Data shown:
::::::

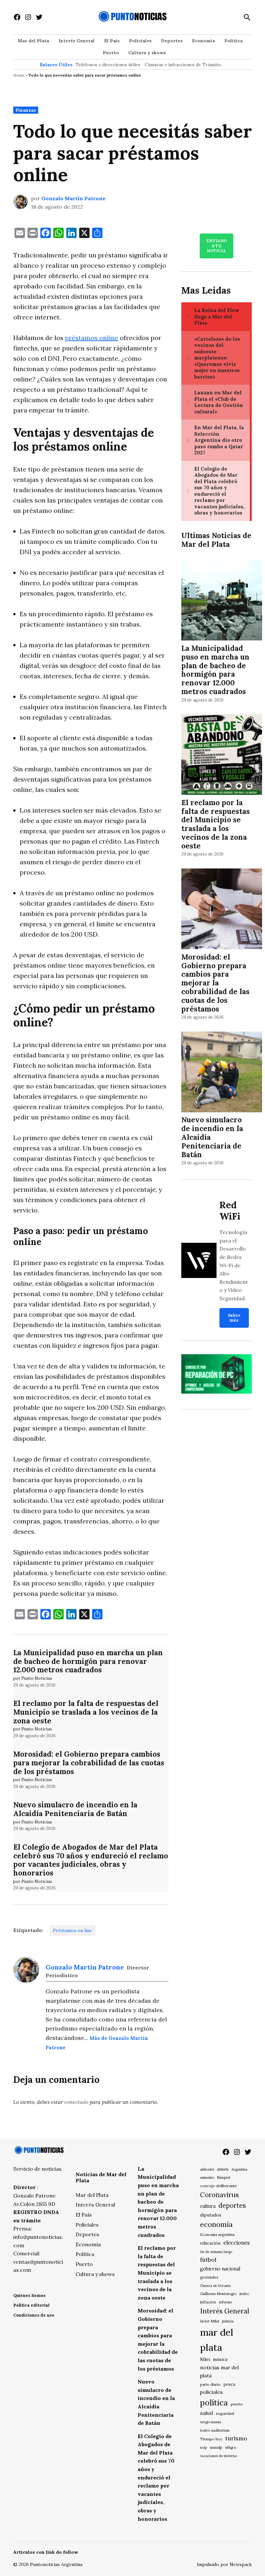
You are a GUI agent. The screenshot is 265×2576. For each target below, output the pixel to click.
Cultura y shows (147, 53)
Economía (203, 41)
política (214, 2402)
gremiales (209, 2277)
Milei (205, 2359)
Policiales (140, 41)
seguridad (225, 2413)
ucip (203, 2447)
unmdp (216, 2447)
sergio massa (210, 2422)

::::::

What the task requires:
Your answer must be the full listing, word for word, minus any images.

Task result:
You are a GUI agent. The screenshot is 265×2576. For each target below, output the pixel to click.
Cultura y shows (147, 53)
Economía (203, 41)
política (214, 2402)
gremiales (209, 2277)
Milei (205, 2359)
Policiales (140, 41)
seguridad (225, 2413)
ucip (203, 2447)
unmdp (216, 2447)
sergio massa (210, 2422)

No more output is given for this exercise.